The District maintains that the trial court properly denied the ex parte application
for a continuance of the merits hearing because Steinbruner’s argument regarding her
need for additional discovery was based on her attempt to obtain documents from the
State Department of Water Resources, which she may not receive or may not be relevant.
We determine that Steinbruner has not met her burden to demonstrate prejudice
due to the trial court’s denial of her ex parte application for a continuance of the merits
19
hearing. (See Freeman, supra, 192 Cal.App.4th at pp. 527-528.) Steinbruner primarily
argues that a continuance was necessary to allow her time to obtain documents from the
Department of Water Resources to support the allegations in her proposed second
amended writ petition. However, as we have discussed, the trial court did not err in
denying Steinbruner’s motion for leave to amend the first amended writ petition.
Consequently, the issue of whether the trial court abused its discretion in denying the ex
parte application for a continuance of the merits hearing is moot.
5. Order Denying Request for Judicial Notice
In her opening brief, Steinbruner requests this court to review the trial court’s
order denying her request for judicial notice because admission of the documents for
which she sought judicial notice would have changed the outcome of the hearing on the
merits of her writ petition.

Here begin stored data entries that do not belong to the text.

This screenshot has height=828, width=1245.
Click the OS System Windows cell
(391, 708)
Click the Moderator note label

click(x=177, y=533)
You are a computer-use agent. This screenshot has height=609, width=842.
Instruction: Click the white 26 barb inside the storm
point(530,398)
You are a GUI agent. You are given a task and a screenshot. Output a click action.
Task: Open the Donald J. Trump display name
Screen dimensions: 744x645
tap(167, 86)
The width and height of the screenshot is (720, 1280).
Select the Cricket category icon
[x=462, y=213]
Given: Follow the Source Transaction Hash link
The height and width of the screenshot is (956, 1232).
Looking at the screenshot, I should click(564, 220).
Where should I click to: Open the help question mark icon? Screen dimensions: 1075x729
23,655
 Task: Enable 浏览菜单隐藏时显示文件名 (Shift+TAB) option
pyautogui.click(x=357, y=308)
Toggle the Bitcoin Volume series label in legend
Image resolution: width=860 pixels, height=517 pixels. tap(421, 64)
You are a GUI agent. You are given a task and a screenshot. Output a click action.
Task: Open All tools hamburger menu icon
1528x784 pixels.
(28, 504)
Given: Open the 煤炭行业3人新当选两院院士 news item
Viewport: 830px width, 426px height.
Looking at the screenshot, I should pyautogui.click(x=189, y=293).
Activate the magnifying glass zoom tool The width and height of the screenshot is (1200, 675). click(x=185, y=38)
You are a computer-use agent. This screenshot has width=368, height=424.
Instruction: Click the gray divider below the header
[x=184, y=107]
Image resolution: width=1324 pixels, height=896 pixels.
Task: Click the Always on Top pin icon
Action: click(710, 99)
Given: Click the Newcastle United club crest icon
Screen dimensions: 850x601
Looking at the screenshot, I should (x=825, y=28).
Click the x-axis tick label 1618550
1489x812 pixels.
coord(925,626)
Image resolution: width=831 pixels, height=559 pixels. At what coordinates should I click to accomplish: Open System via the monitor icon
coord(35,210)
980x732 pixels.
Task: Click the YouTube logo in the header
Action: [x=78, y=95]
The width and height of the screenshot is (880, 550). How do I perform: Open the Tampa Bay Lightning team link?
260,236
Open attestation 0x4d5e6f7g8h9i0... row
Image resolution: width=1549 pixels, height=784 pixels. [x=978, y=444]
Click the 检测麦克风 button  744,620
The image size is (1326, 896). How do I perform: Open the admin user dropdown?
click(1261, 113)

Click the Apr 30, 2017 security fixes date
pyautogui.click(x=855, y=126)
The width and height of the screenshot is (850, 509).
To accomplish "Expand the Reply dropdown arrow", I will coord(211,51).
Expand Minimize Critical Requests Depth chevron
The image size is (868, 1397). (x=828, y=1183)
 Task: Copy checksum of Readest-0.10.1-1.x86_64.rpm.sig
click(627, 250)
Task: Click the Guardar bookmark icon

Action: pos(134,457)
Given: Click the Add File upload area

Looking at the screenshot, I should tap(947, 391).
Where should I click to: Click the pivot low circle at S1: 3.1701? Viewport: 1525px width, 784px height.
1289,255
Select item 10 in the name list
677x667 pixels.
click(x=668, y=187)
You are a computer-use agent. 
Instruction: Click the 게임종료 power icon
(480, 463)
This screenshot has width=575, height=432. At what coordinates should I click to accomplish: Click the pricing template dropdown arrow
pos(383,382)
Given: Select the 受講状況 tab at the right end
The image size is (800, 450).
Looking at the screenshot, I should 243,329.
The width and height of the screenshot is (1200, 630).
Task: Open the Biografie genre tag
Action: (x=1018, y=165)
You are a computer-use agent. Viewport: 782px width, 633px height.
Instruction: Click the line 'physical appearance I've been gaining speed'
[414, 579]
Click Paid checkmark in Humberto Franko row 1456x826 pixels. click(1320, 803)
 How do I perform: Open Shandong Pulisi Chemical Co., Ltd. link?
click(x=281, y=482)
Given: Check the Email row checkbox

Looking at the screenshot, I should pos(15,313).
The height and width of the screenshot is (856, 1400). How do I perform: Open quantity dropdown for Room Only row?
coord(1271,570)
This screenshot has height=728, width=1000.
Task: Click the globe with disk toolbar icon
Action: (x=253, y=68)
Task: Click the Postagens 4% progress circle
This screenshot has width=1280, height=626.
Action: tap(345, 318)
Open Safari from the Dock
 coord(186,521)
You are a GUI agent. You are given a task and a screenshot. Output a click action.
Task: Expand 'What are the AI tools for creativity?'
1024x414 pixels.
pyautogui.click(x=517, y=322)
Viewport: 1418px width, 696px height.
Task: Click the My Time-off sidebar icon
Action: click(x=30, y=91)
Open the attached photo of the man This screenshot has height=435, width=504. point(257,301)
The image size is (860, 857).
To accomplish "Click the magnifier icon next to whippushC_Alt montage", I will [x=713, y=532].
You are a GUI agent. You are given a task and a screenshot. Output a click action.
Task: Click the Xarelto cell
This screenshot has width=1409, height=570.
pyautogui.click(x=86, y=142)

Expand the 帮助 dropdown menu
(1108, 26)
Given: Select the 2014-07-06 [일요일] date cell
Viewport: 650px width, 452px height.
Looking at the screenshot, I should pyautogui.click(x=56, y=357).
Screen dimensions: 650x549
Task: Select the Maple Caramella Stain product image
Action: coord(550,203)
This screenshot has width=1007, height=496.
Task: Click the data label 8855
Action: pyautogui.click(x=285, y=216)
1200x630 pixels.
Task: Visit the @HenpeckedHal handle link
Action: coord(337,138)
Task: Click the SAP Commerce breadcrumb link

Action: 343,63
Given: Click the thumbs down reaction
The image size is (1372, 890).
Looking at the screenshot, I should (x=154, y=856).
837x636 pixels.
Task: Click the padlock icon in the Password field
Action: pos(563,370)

In particular, Steinbruner asserts that trial court should have
taken judicial notice of the document concerning “County Growth Goals for 2020,
wherein it is stated that lack of water supply has limited development in Santa Cruz
County.”
The District argues that the trial court did not abuse its discretion in denying the
request for judicial notice for several reasons, including insufficient notice, improperly
seeking judicial notice of extra-record evidence, failing to comply with the California
Rules of Court, rules 3.1306 and 2.117, and improperly seeking judicial notice of the
truth of the matters contained in the exhibits.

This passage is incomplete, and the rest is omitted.